— ASSIGNMENT —
A line-by-line copy of the material below is required.
[[ THE DATA, beginning ]]
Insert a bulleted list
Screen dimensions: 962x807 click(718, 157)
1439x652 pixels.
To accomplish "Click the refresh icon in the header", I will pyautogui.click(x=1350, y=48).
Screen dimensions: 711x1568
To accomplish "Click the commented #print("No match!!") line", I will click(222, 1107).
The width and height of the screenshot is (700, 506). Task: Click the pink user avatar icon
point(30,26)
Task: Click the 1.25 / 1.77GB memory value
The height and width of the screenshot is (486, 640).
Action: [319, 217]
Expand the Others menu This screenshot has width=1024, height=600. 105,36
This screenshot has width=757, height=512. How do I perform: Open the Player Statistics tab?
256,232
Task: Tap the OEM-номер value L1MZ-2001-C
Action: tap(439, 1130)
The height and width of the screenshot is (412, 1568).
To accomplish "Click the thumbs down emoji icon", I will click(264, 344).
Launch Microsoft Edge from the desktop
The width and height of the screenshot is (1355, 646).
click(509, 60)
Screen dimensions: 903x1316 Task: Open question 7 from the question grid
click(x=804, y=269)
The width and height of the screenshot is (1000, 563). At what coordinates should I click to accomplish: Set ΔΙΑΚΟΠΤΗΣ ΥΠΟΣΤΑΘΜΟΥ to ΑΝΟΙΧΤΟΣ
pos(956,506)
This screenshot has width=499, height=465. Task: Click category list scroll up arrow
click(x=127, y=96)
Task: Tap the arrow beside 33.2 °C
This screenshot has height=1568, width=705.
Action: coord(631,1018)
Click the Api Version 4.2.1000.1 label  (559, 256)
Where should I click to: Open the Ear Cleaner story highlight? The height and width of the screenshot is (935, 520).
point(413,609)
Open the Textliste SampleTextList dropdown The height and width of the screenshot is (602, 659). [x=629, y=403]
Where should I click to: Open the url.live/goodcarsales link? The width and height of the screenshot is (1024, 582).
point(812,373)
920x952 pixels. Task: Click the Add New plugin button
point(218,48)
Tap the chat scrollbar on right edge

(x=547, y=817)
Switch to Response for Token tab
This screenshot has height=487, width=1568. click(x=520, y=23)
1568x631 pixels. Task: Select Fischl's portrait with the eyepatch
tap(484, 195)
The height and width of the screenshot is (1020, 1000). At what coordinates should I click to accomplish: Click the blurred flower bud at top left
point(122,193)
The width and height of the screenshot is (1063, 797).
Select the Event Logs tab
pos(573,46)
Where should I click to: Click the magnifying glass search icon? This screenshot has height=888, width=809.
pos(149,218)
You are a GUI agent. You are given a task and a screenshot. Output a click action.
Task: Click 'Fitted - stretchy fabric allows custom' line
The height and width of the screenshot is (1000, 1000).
[[ THE DATA, end ]]
— ANSWER SPACE —
Insert a bulleted list
Screen dimensions: 962x807 click(718, 157)
1439x652 pixels.
To accomplish "Click the refresh icon in the header", I will pyautogui.click(x=1350, y=48).
Screen dimensions: 711x1568
To accomplish "Click the commented #print("No match!!") line", I will click(222, 1107).
The width and height of the screenshot is (700, 506). Task: Click the pink user avatar icon
point(30,26)
Task: Click the 1.25 / 1.77GB memory value
The height and width of the screenshot is (486, 640).
Action: [319, 217]
Expand the Others menu This screenshot has width=1024, height=600. 105,36
This screenshot has width=757, height=512. How do I perform: Open the Player Statistics tab?
256,232
Task: Tap the OEM-номер value L1MZ-2001-C
Action: tap(439, 1130)
The height and width of the screenshot is (412, 1568).
To accomplish "Click the thumbs down emoji icon", I will click(264, 344).
Launch Microsoft Edge from the desktop
The width and height of the screenshot is (1355, 646).
click(509, 60)
Screen dimensions: 903x1316 Task: Open question 7 from the question grid
click(x=804, y=269)
The width and height of the screenshot is (1000, 563). At what coordinates should I click to accomplish: Set ΔΙΑΚΟΠΤΗΣ ΥΠΟΣΤΑΘΜΟΥ to ΑΝΟΙΧΤΟΣ
pos(956,506)
This screenshot has width=499, height=465. Task: Click category list scroll up arrow
click(x=127, y=96)
Task: Tap the arrow beside 33.2 °C
This screenshot has height=1568, width=705.
Action: coord(631,1018)
Click the Api Version 4.2.1000.1 label  (559, 256)
Where should I click to: Open the Ear Cleaner story highlight? The height and width of the screenshot is (935, 520).
point(413,609)
Open the Textliste SampleTextList dropdown The height and width of the screenshot is (602, 659). [x=629, y=403]
Where should I click to: Open the url.live/goodcarsales link? The width and height of the screenshot is (1024, 582).
point(812,373)
920x952 pixels. Task: Click the Add New plugin button
point(218,48)
Tap the chat scrollbar on right edge

(x=547, y=817)
Switch to Response for Token tab
This screenshot has height=487, width=1568. click(x=520, y=23)
1568x631 pixels. Task: Select Fischl's portrait with the eyepatch
tap(484, 195)
The height and width of the screenshot is (1020, 1000). At what coordinates should I click to accomplish: Click the blurred flower bud at top left
point(122,193)
The width and height of the screenshot is (1063, 797).
Select the Event Logs tab
pos(573,46)
Where should I click to: Click the magnifying glass search icon? This screenshot has height=888, width=809.
pos(149,218)
You are a GUI agent. You are given a task and a screenshot. Output a click action.
Task: Click 'Fitted - stretchy fabric allows custom' line
The height and width of the screenshot is (1000, 1000).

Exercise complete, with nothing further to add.